Our study shows that treatment with dronedarone in patients with severe heart failure and depressed left ventricular systolic function resulted in an early increase in mortality. The explanation for this early excess mortality is uncertain. Three findings, however, seem relevant. First, the excess deaths related to dronedarone were largely deaths due to heart failure. Second, the risk of death with dronedarone was greatest among patients with the most severely reduced left ventricular systolic function. Third, treatment with dronedarone led to a small increase in hospitalizations for heart failure. These findings raise the possibility that dronedarone directly or indirectly causes worsening heart failure, particularly in patients who have poor systolic function, although this interpretation must be treated with caution since it is based on a post hoc subgroup analysis. In addition, since there was a difference of only 13 deaths in total between the two groups, it is possible that this finding resulted from chance and that the trial was stopped too early to allow valid conclusions to be drawn with respect to treatment effects.

The decrease in the estimated glomerular filtration rate in patients who were treated with dronedarone is of potential concern, but the fall in the estimated glomerular filtration rate may not reflect a deterioration of renal function.
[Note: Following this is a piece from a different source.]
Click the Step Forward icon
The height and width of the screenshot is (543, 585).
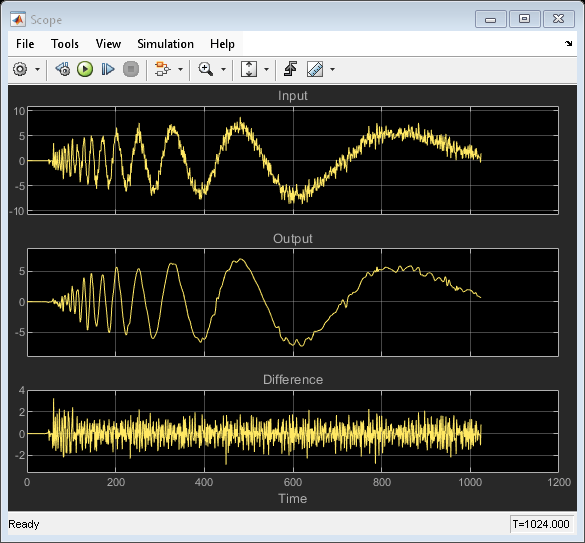click(x=108, y=69)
Dronedarone has been shown to reduce creatinine clearance by about 18%, with no evidence of an effect on the measured (as opposed to estimated) glomerular filtration rate, suggesting that dronedarone causes a specific partial inhibition of tubular organic cation transporters.¹² Nevertheless, for any future use of dronedarone, it will be important to establish whether it interferes with the renal clearance of other drugs and whether there is a threshold glomerular filtration rate below which it is dangerous to administer the drug.
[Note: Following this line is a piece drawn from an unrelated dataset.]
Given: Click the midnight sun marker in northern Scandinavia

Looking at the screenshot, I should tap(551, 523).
How do our findings compare with those of prior studies? Three other class III antiarrhythmic drugs have been tested in patients with left ventricular systolic dysfunction. Treatment with d-sotalol after myocardial infarction increased mortality,¹³ and although dofetilide did not increase overall mortality among patients with acute myocardial infarction or heart failure, its use was associated with an excess risk of torsades de pointes.^4,14 Amiodarone has not been associated with an increase in mortality,^5,15,16 but subgroup analyses from the Sudden Cardiac Death in Heart Failure Trial suggested that amiodarone was associated with an excess mortality among patients with NYHA class III heart failure, a finding that is consistent with that in the present study.¹⁷ Amiodarone has well known adverse effects, but renal dysfunction has not been reported in humans. Nevertheless, an increase in the creatinine concentration may be associated with amiodarone in humans, and amiodarone may have acute renal toxic effects in rats.^18,19

The outstanding question is whether dronedarone is safe in populations that are at lower risk than the patients in this trial. Although increased mortality has not been observed in other dronedarone trials, the small number of events in those studies does not allow for a definitive answer to this question.^7,8 Therefore, the effect of dronedarone on cardiovascular events in patients with atrial fibrillation and additional risk factors, including structural heart disease, is being evaluated in a large placebo-controlled trial.²⁰ This trial may establish whether dronedarone is safe in such patients.

The implication of the findings in the ANDROMEDA study is that dronaderone should not be used in patients with heart failure and reduced left ventricular systolic function. Further studies are necessary to establish the safety of dronedarone in other patients and to clarify the effect of this agent on renal function, including its effect on renal excretion of other drugs.

Supported by a grant from Sanofi-Aventis.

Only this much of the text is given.